Ça devait être une vingtaine de romans de deux-cent-cinquante pages qu'il venait de dilapider : l’intégralité de la série phare d'Enid Blyton avec sa reliure rose estampillée Le Club des cinq, et en dessous en lettres dorées le titre de l'aventure du jour : Le Club des Cinq et le trésor de l'île, Le Club des Cinq se distingue, Le Club des Cinq contre-attaque... C'était les histoires manichéennes de jeunes enfants aventureux, pleines de souterrains et d'après-midi en plein air sans parents, et d’enquêtes que les enfants résolvaient dans un sentiment de liberté totale. La fascination des jeunes lecteurs qu'avaient été les parents de Vladimir, sa mère surtout, avait fait la fortune colossale de l'écrivaine.
Vladimir avait jugé secrètement, et sa mère aussi probablement, que cette activité de démarchage quasi hors-la-loi qu'il venait de commettre n'etait pas si grave, qu'elle valait bien les aventures imaginaires dont il avait fait son profit aux dépends d'Enid Blyton durant tout l'après-midi. L'arnaque était méta.
Un autre jour, Vladimir s'improvisa facteur. Il avait récupéré avec un bâton le courrier de tout le quartier. Consciencieusement par la fente de chaque boîte aux lettres, il avait tout pris, puis tout mis dans sa propre boîte, persuadé que cela constituerait pour ses parents une agréable surprise...
Il avait globalement, enfant, toujours exercé et cherché à briller dans l’univers du papier. Déformation atavique, peut-être. Son père était artisan, « à son compte » répétait Vladimir sans exactement comprendre, il transportait en camion à travers la Bretagne des gros paquets de journaux et des sachets de revues féminines pour le Télégramme. Et avait travaillé plus jeune pour France Loisirs. Il avait fini chef d'équipe, à établir sur carte Michelin sa géographie de vente d'ouvrages hétéroclites : romans, albums pour enfant, encyclopédie… puis à déposer les VRPs sous son commandement par la porte latérale de la camionnette, à travers les quartiers sans vraiment s'arrêter, « Allez ! Allez ! Allez ! » faisait-il quand il racontait, comme un débarquement de parachutistes.

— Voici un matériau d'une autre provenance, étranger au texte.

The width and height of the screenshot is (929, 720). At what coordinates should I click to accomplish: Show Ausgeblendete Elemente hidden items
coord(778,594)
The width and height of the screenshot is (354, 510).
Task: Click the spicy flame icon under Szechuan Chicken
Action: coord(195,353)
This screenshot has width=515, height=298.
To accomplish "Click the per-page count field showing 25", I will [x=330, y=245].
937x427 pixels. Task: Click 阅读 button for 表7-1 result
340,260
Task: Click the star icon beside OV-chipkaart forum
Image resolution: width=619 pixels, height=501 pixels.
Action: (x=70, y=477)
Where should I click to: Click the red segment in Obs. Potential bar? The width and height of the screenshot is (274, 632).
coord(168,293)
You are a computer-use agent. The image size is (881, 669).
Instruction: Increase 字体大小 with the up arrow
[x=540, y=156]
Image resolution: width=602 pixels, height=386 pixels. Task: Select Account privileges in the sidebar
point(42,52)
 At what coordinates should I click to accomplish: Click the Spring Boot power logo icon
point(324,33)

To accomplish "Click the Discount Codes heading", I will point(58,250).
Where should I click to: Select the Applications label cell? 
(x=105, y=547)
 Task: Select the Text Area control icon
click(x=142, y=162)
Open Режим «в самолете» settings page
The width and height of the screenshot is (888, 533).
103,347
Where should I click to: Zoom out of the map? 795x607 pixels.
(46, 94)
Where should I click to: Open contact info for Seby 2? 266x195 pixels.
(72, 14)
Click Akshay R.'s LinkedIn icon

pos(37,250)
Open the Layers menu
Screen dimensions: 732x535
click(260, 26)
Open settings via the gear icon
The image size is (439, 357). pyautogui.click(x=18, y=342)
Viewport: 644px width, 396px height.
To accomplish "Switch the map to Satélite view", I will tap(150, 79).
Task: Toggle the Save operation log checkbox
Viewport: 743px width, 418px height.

Quant aux marchés aux puces, et à ce que Vladimir identifie dans son souvenir comme des collectionneurs, nul doute, se dit-il, qu'aujourd'hui il se fascinerait pour les motifs de leur recherche. Il éprouve en y pensant un léger regret. À l'époque, il visait le bénéfice !... Ou peut-être est-ce l'inverse ?... Les souvenirs se mélangent, le passé, le présent… Peut-être Vladimir cherche-t-il le bénéfice aujourd'hui, et se fascinait-il petit... peut-être... pour cette étoile mystérieuse sur la tranche rose pâle… Peut-être même était-ce au stand d'à côté que s'arrêtaient les collectionneurs, et qu'en vérité la bibliothèque de ses parents n'a jamais comporté de numéros du Club des Cinq, auquel cas Vladimir se demande ce qu'il a bien pu vendre au cours de cette fameuse après-midi de porte-à-porte, qui est restée dans les esprits comme une anecdote fameuse que l'on raconte encore aux réunions de famille, et qu'à force on exagère, d'années en années, en la racontant au passé, pour qu'elle fasse toujours son même effet.